━━━━━ RECORDS FOR THIS TASK
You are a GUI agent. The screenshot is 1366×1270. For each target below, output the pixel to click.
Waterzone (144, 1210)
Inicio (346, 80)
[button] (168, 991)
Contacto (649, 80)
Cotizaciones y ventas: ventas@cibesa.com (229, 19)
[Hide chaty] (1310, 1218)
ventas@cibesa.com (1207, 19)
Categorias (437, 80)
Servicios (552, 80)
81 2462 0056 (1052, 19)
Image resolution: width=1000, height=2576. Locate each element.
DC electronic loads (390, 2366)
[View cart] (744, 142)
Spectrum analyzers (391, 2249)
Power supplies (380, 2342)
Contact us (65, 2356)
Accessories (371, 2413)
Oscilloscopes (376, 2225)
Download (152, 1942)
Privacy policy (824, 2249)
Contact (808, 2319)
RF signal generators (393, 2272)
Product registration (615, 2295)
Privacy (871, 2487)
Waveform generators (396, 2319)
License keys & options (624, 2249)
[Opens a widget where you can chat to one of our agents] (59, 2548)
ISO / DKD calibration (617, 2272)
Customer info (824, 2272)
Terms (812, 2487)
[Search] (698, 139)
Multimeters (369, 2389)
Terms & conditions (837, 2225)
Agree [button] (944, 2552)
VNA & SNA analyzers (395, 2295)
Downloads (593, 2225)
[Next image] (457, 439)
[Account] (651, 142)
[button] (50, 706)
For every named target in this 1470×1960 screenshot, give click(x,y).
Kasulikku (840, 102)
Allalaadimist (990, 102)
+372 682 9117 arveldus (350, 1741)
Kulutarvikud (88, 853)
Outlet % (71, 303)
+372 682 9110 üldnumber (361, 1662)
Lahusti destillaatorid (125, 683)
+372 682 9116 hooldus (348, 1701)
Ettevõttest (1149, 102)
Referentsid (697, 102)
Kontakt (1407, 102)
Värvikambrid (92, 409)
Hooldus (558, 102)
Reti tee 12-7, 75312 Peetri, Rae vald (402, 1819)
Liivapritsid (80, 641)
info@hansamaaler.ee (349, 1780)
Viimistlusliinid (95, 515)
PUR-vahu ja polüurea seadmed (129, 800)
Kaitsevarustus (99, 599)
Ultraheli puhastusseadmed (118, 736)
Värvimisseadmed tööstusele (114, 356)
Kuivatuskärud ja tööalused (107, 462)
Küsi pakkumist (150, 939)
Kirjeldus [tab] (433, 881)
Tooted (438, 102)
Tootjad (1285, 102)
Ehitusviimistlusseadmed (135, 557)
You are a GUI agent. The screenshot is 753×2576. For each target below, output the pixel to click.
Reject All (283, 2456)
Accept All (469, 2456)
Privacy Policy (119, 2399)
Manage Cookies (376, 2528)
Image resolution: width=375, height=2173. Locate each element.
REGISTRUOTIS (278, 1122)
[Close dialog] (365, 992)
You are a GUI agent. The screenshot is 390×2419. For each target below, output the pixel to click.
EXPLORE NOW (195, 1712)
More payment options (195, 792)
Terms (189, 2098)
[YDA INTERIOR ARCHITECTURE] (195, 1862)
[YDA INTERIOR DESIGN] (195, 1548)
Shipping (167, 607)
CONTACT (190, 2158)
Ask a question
━━━━━━━━━━
- _WHAT NEEDS TO BE DONE_: Lines containing the word "resolution" must be found in the data above and copied.

- _RESPONSE TO THIS TASK_:
Image resolution: width=1000, height=2576. Locate each element.
Image resolution: width=375, height=2173. Locate each element.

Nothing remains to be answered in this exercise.